Plast interview

38. Crash Backtrace

In a low-latency gateway, rare crashes must be root-caused quickly without adding runtime overhead. Postmortem debugging with core dumps and precise backtraces is essential to minimize downtime. Consider this minimal reproducer for an intermittent SIGSEGV.

const char* sym() { char buf[4] = "AB"; return buf; }
int main() { auto p = sym(); return p[0]; }

Part 1.

You observe sporadic crashes in production matching this pattern. How do you capture a Linux core dump, extract a symbolized backtrace with gdb, and identify the defect in this snippet?

Part 2.

(1) Why enable frame pointers in production, and what are the tradeoffs?
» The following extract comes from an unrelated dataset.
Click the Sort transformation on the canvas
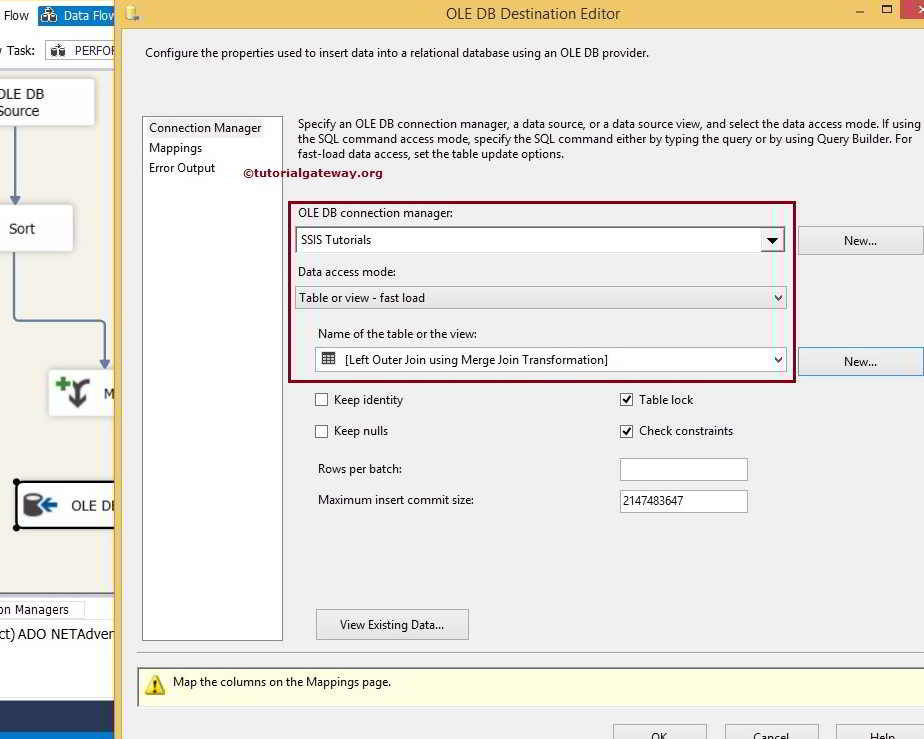 [22, 228]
(2) How do inlining and LTO affect gdb backtraces and symbol resolution?

(3) Which Linux core-dump settings matter most: size limits, core_pattern routing, and per-process naming?

(4) How does ASLR/PIE influence symbolization and reproducibility during postmortem debugging?

(5) When would you prefer live gdb attach over cores, and why in low-latency systems?

Answer

Answer (Part 1)

Enable core dumps (raise RLIMIT_CORE via ulimit -c unlimited) and ensure the binary carries debug info (-g, not stripped). Verify /proc/sys/kernel/core_pattern stores cores to a retrievable path or collector, then on crash: gdb /path/to/binary /path/to/core and run bt full, info frame, and disassemble /m. The root cause is returning a pointer to stack storage (buf), leaving p dangling; dereferencing is undefined behavior. Fix by returning an owning object (e.g., std::array<char,4> or std::string) by value, or using durable storage.

Answer (Part 2)

(1) Frame pointers yield fast, reliable unwinds for gdb/perf and better postmortems. Cost is small extra instructions and reduced register availability.

(2) Inlining can remove call frames; LTO amplifies this, obscuring call chains. With -g, debuggers can show inlined call sites, but it’s noisier.

(3) RLIMIT_CORE controls size; core_pattern controls destination and naming templates. Use per-process naming (%e.%p.%t) and ensure suid_dumpable if needed.

(4) ASLR randomizes addresses; symbolization needs matching binaries and build-ids. PIE shifts text base; gdb resolves via ELF headers and debug info.

(5) Live attach captures ephemeral state but perturbs timing and requires ptrace permissions. Cores are non-intrusive, reproducible, and safer for hot paths.